Unless Congress is able to provide funding for these rural schools for the 2008-2009 school year, 915 California teachers, school administrators and educational staff will be laid off this year. And a total of 6,931 teachers and staff nationwide.
If we fail to act, California's rural counties, including Sierra, Trinity, Plumas and Siskiyou -- would receive less than 20 percent of current funding, or only approximately $12 million. That's a loss of $57 million.
This would have real and serious repercussions for some of California's most rural counties. Here are just a few: In Sierra County: nearly 30 percent of the school district's teachers would be laid off; the school district would lose an additional 18 percent of their $7 million budget; and vocational education programs would be cut back.
In Plumas County: over 20 percent of the school district's teachers would be laid off; class sizes for grades K-12 would be increased; all school librarians would be eliminated; and school cafeterias would be closed.
In Trinity County: 12 percent of the school district's teacher workforce would be laid off; they would have to cut one part-time school nurse (leaving one nurse to cover the entire 4,000 square-mile county); and cut music and arts programs.
At issue is the fact that Congress allowed an important funding program called Secure Rural Schools and Community Self-Determination to expire in 2006.
The program was established in 2000 to help rural counties adjacent to U.S. national forest land cope with a sharp decline in revenue from federal forest timber sales.
At the time, rural counties received 25 percent of all national forest timber revenues to fund their educational and road improvement programs.

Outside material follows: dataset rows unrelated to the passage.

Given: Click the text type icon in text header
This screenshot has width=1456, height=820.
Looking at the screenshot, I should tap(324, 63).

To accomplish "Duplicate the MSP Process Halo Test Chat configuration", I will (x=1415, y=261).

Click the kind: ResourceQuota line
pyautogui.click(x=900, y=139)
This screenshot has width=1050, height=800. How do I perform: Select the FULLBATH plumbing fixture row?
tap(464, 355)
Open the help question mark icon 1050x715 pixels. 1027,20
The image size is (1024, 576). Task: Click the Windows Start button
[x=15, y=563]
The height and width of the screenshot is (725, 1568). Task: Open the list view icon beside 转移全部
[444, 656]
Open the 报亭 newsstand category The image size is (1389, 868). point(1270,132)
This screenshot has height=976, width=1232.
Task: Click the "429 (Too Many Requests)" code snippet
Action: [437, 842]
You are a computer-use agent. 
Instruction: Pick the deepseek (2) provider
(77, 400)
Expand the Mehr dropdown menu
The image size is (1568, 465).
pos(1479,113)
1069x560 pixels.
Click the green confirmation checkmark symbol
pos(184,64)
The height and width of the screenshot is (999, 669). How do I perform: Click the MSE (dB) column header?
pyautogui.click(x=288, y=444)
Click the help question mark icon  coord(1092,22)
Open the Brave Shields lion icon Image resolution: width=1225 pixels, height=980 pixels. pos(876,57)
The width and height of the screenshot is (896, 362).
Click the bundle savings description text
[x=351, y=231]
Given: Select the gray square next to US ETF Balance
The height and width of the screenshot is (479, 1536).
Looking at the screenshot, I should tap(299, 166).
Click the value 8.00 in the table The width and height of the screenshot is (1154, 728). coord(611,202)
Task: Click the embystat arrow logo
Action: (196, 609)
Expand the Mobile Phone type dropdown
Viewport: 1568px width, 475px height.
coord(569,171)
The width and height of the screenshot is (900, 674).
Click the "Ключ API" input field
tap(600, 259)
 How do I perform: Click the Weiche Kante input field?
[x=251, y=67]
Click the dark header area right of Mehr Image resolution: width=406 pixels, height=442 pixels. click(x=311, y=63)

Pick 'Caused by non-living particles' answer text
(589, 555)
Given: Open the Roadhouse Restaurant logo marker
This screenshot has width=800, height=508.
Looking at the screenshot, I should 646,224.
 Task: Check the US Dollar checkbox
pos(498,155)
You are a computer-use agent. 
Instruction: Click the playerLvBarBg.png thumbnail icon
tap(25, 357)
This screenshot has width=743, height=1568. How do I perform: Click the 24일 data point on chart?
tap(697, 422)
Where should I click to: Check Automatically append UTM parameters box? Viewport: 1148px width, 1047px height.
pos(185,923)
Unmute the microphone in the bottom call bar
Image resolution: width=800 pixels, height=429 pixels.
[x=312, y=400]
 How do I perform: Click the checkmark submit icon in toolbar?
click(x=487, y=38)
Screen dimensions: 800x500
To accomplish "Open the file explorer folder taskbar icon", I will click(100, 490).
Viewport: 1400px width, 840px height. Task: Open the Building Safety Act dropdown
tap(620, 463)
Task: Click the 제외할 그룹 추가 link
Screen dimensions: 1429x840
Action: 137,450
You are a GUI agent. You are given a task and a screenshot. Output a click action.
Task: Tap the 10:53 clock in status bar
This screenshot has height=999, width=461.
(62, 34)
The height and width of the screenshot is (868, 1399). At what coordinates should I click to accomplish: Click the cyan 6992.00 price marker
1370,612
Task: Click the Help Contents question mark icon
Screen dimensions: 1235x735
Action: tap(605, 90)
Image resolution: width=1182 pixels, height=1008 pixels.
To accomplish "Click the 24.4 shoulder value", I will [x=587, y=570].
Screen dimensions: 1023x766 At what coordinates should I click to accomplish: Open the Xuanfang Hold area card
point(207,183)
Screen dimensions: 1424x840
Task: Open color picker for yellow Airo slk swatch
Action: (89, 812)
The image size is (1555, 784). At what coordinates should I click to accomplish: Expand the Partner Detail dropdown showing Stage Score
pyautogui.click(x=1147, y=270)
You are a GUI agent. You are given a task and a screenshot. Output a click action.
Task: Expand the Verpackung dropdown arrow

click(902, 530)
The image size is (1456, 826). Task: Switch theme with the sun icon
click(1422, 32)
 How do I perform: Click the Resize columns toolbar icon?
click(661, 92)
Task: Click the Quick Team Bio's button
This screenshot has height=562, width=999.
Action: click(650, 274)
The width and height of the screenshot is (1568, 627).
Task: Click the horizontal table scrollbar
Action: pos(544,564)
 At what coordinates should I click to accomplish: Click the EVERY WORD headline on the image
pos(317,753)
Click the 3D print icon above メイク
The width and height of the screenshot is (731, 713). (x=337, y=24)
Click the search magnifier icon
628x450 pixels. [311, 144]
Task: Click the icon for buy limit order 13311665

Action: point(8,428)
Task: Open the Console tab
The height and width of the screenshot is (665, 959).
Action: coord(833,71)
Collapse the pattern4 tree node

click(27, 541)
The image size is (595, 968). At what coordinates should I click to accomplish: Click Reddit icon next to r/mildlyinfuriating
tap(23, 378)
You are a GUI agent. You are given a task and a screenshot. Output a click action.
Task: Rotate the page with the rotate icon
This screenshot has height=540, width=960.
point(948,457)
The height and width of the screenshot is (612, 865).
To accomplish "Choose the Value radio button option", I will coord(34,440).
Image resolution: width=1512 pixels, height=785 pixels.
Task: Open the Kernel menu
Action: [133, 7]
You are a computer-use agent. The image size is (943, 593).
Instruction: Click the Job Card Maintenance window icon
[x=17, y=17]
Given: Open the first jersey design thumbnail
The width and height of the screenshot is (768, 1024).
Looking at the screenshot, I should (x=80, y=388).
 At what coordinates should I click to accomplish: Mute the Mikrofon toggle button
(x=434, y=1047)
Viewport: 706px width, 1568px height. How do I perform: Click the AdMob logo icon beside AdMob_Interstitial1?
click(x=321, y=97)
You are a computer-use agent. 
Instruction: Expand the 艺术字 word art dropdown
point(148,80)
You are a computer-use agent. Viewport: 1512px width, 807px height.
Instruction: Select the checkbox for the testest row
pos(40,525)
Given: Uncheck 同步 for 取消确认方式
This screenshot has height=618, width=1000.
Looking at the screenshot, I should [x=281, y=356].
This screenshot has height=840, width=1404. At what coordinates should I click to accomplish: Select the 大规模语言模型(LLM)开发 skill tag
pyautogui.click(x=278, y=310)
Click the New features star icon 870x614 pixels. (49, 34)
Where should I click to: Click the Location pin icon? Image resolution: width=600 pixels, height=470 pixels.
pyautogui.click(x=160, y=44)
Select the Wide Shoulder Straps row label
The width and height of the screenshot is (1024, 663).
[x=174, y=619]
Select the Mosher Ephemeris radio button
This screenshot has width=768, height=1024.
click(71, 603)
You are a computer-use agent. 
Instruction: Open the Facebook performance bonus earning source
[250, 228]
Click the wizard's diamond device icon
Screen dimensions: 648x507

But during the 1990s, as fewer trees were cut, these revenues plummeted by 70 percent. And rural schools struggled to make ends meet. The program has proved to be a lifeline for these school districts. From 2001 to 2006, the program provided $2.794 billion for schools and road and forest improvement projects for rural counties. In 2006 alone, California's rural counties received approximately $69.6 million.
But after 2006, the program expired. And we in Congress are still trying to find solutions.
Last year, I joined with my colleagues Senators Harry Reid, Ron Wyden, Max Baucus, Patty Murray, and others to try to enact a five-year extension for the program.
The measure passed the Senate with strong bipartisan support. But we were ultimately only able to get a one-year extension of the program.
This emergency funding only served as a temporary reprieve. And the funding has already run out.
That's why it is so critical that Congress reauthorizes and funds a multi-year extension of the Secure Rural Schools program.
Bottom line: Congress must take action soon to provide a steady and reliable stream of funding for these rural schools.